*YOUR TASK*. Could you copy exactly the line that contains "Given: Click the user account profile icon" and every line after it to the end of the records, and nothing more?
━━━━━━━━━━━━━━━━━━━━━━━━━━━━━━
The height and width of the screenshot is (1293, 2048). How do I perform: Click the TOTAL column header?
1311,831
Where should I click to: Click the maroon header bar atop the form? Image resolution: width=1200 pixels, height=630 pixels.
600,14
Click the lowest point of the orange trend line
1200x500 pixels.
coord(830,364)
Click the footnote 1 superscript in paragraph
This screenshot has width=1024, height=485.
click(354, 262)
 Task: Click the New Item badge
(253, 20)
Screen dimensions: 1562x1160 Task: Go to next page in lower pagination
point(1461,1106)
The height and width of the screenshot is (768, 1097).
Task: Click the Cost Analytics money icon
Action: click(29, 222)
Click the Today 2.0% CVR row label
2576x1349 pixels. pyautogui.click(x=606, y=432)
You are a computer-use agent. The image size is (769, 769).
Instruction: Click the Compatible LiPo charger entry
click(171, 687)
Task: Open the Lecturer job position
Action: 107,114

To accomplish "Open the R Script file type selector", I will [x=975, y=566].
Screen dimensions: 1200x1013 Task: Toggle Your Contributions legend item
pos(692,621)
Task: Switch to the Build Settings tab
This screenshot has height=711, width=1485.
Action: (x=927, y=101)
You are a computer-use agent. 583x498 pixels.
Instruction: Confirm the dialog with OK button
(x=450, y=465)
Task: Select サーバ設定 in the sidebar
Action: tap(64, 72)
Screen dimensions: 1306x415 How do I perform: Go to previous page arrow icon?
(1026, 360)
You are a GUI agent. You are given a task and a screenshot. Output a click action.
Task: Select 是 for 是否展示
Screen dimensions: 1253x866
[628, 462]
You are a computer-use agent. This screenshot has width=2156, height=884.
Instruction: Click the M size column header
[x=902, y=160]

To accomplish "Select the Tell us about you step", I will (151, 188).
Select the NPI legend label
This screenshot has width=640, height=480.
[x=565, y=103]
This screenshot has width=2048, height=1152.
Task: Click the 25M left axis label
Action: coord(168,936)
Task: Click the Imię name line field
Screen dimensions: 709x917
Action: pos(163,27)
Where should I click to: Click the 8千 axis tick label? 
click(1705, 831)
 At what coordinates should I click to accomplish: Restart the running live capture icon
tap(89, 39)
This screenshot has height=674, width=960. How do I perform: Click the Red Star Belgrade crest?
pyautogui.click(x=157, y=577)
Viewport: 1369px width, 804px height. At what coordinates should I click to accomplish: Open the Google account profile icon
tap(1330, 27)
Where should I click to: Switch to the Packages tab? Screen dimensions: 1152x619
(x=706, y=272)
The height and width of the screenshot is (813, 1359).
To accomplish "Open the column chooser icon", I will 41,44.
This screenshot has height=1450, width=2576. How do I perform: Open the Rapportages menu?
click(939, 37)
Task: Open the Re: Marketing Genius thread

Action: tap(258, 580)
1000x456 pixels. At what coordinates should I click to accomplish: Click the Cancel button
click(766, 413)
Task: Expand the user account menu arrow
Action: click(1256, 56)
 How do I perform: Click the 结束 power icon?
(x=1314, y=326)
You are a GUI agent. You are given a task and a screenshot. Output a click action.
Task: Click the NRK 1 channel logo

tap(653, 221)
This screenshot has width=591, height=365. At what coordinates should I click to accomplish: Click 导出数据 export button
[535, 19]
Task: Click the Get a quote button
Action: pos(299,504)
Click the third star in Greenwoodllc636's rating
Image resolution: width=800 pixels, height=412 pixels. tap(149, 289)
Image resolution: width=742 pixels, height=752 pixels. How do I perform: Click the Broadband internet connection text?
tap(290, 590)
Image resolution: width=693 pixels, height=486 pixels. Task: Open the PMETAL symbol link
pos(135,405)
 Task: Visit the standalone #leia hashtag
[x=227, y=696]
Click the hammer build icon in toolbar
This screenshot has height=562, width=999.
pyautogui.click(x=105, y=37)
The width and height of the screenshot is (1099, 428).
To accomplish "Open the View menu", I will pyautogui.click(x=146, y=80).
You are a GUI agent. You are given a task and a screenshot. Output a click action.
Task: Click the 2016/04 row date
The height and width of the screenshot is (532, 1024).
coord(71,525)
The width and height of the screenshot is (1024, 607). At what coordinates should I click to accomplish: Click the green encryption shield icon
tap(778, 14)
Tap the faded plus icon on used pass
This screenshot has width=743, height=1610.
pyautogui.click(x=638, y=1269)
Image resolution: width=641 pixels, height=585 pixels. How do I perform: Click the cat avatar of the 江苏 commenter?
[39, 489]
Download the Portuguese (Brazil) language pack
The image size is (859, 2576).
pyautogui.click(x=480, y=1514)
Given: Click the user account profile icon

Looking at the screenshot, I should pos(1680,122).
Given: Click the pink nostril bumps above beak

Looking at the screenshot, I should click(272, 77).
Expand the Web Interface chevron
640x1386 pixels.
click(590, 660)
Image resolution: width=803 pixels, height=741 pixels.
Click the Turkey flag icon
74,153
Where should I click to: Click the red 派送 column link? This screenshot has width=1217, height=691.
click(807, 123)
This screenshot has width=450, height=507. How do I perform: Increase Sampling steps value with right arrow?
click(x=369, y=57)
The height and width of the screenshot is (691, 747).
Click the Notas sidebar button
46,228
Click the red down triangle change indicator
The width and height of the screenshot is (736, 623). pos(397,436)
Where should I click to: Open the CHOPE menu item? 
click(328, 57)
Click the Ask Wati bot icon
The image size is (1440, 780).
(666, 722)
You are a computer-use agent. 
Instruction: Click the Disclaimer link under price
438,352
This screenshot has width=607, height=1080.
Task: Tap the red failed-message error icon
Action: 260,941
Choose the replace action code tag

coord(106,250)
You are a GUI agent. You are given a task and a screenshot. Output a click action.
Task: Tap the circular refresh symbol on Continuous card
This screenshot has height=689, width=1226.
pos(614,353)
━━━━━━━━━━━━━━━━━━━━━━━━━━━━━━
*OUTPUT FOR THIS EXERCISE*.
Given: Click the user account profile icon

Looking at the screenshot, I should pos(1680,122).
Given: Click the pink nostril bumps above beak

Looking at the screenshot, I should click(272, 77).
Expand the Web Interface chevron
640x1386 pixels.
click(590, 660)
Image resolution: width=803 pixels, height=741 pixels.
Click the Turkey flag icon
74,153
Where should I click to: Click the red 派送 column link? This screenshot has width=1217, height=691.
click(807, 123)
This screenshot has width=450, height=507. How do I perform: Increase Sampling steps value with right arrow?
click(x=369, y=57)
The height and width of the screenshot is (691, 747).
Click the Notas sidebar button
46,228
Click the red down triangle change indicator
The width and height of the screenshot is (736, 623). pos(397,436)
Where should I click to: Open the CHOPE menu item? 
click(328, 57)
Click the Ask Wati bot icon
The image size is (1440, 780).
(666, 722)
You are a computer-use agent. 
Instruction: Click the Disclaimer link under price
438,352
This screenshot has width=607, height=1080.
Task: Tap the red failed-message error icon
Action: 260,941
Choose the replace action code tag

coord(106,250)
You are a GUI agent. You are given a task and a screenshot. Output a click action.
Task: Tap the circular refresh symbol on Continuous card
This screenshot has height=689, width=1226.
pos(614,353)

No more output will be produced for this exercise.